There is a lot of double dealing on the issue of environmental protection, especially on how to tackle the smog, now a daily irritant.

Given their wealth and media exposure, China's elites naturally are scrutinized the most on the disparity between their environmental pledges and their personal conduct. And no environmental hypocrisy is more reprehensible than the fact that some self-styled environmental activists, in pledging efforts to tackle the smog, are doing the very opposite, exacerbating it.

Pan Shiyi recently was spotted illegally parking his gas-guzzling sports utility vehicle on the highway leading to Beijing Capital International Airport.

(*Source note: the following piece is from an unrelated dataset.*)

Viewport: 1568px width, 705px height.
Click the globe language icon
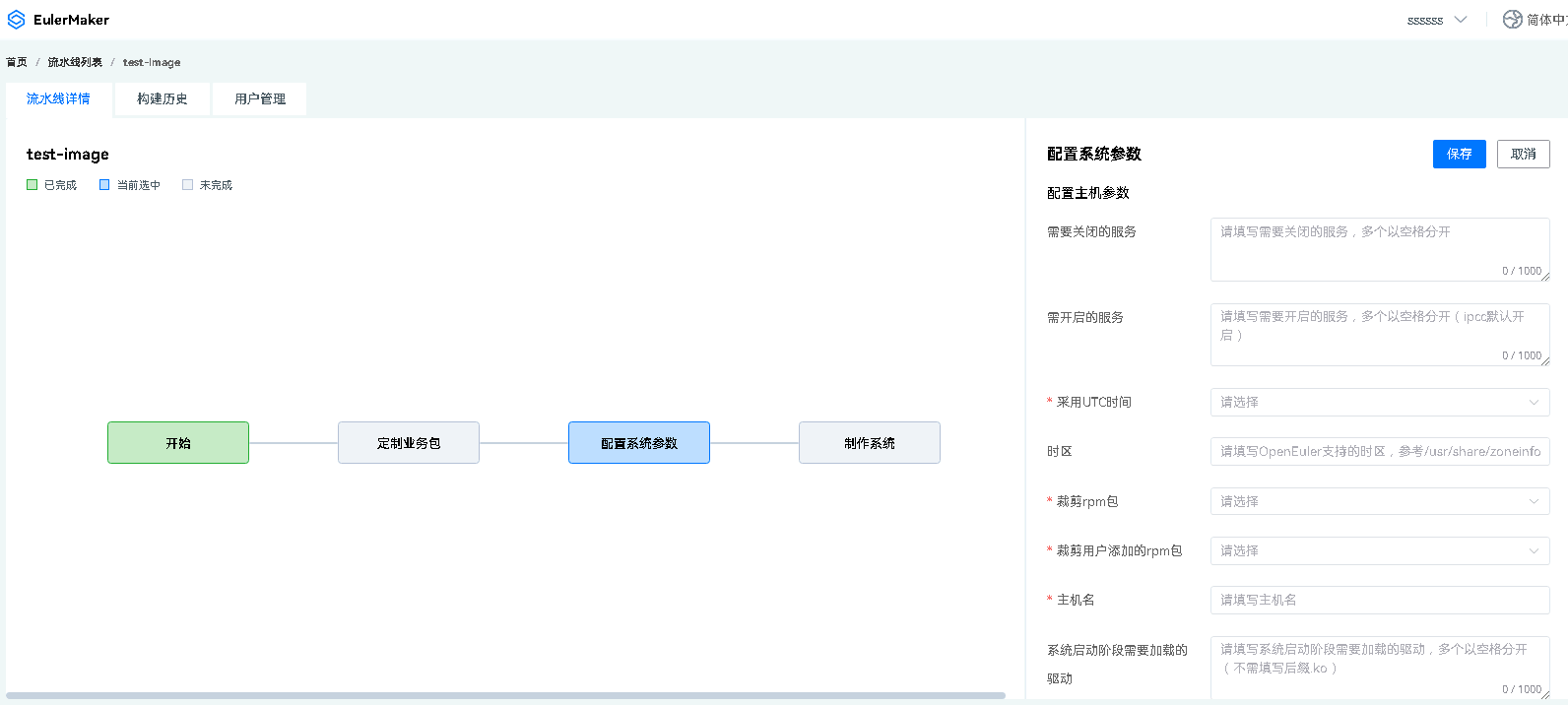click(1512, 20)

Pan Shiyi, a property tycoon and CEO of SOHO China, a real estate developer, is one example. Pan is an avid blogger who writes passionately about his anger over PM2.5 — the tiny airborne particles responsible for haze and lung damage — and calls on authorities to tackle it.

Since he has a large following on weibo, Pan has made a name of himself as an environmentalist. Yet his environmental activism revealed its true colors recently when he illegally parked his gas-guzzling sports utility vehicle on the highway leading to Beijing Capital International Airport. Toll station staff ordered him to leave.

Gas guzzler

According to his weibo posting, the property mogul was trying to take pictures of the haze blanketing the toll booths when a security guard ordered him to leave, saying parking on the highway was prohibited and dangerous.

In what appeared to be arrogance and a possible abuse of his prerogatives, Pan, a deputy to Beijing's municipal legislature, showed his lawmaker's certificate. He was asked to leave nonetheless.

What's notable about the incident is not that the flamboyant developer expected the guard to bend the rules a bit, or that the guard showed backbone and insisted on compliance.